- **SOURCE DATA**:
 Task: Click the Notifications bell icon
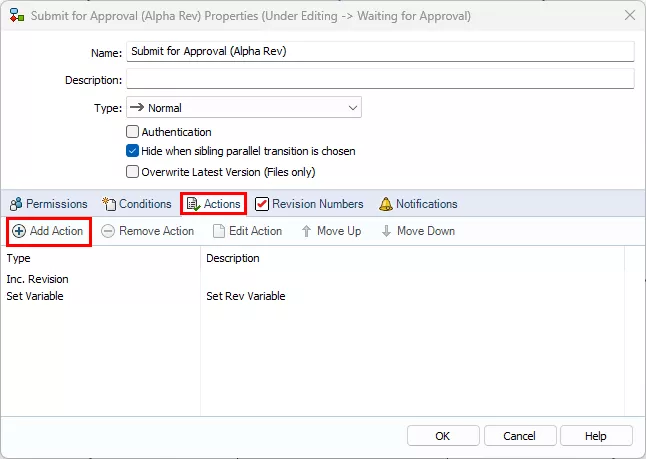click(x=385, y=204)
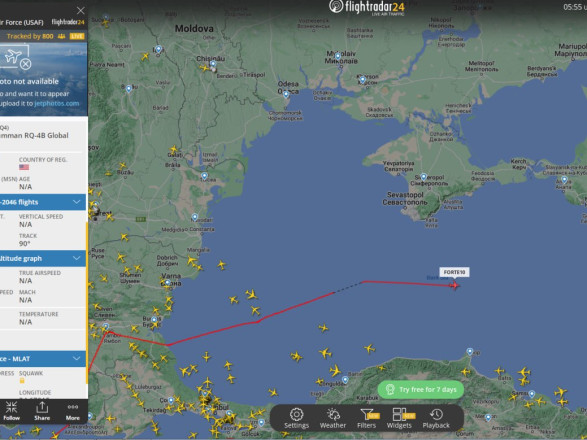Open the Widgets panel
Viewport: 587px width, 440px height.
point(399,418)
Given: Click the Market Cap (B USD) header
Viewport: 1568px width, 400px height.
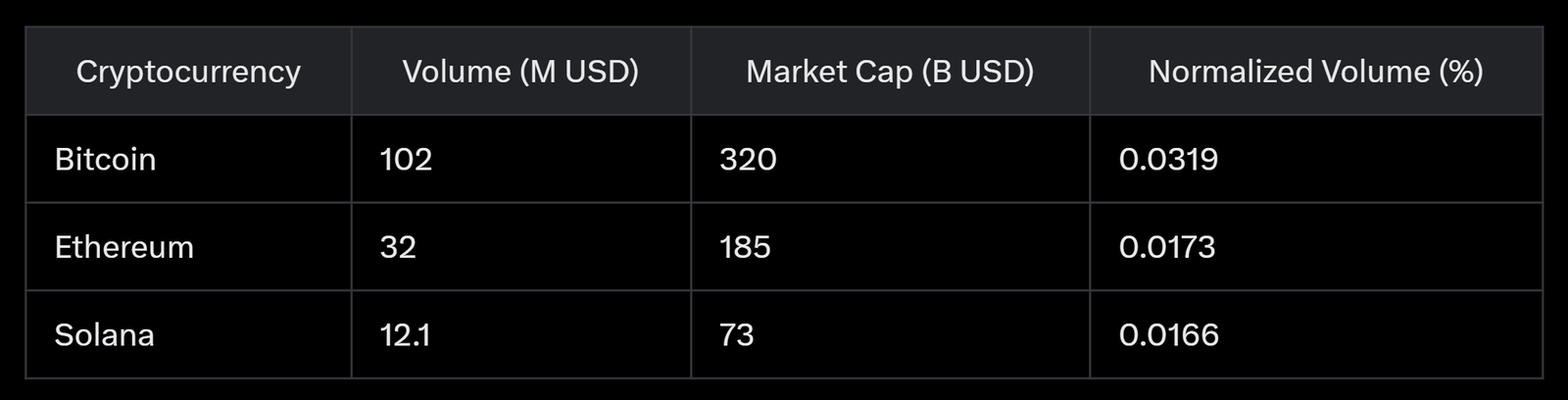Looking at the screenshot, I should (890, 72).
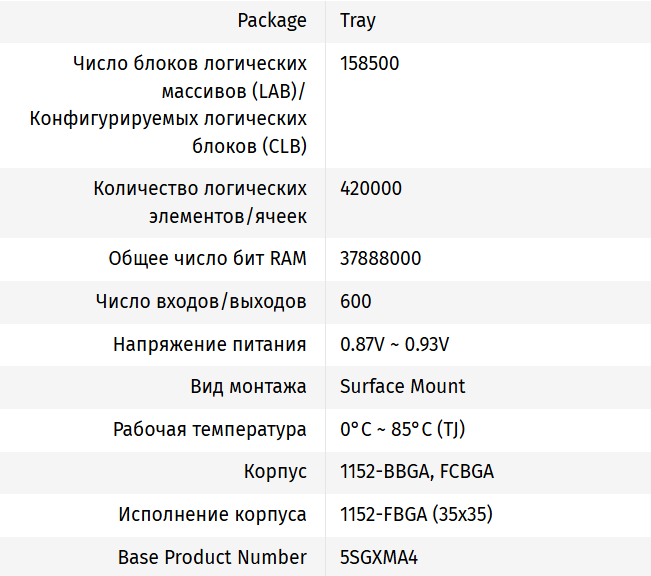Select the 600 inputs/outputs value
Image resolution: width=651 pixels, height=576 pixels.
(x=355, y=301)
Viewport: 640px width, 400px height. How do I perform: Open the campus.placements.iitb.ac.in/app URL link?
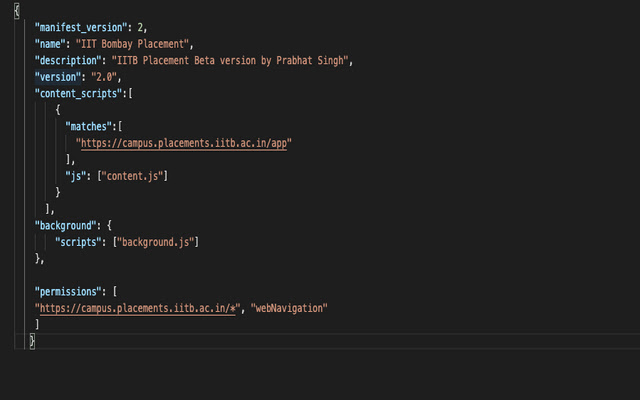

- **YOUR OBJECTIVE**: Top to bottom, retype the listing exactly but drop every picture.

- **WRITTEN ANSWER**:
 Task: Click the Notifications bell icon
click(x=385, y=204)
Open the Widgets panel
Viewport: 587px width, 440px height.
point(399,418)
Given: Click the Market Cap (B USD) header
Viewport: 1568px width, 400px height.
Looking at the screenshot, I should (890, 72).
Select the 600 inputs/outputs value
Image resolution: width=651 pixels, height=576 pixels.
(x=355, y=301)
Viewport: 640px width, 400px height. How do I perform: Open the campus.placements.iitb.ac.in/app URL link?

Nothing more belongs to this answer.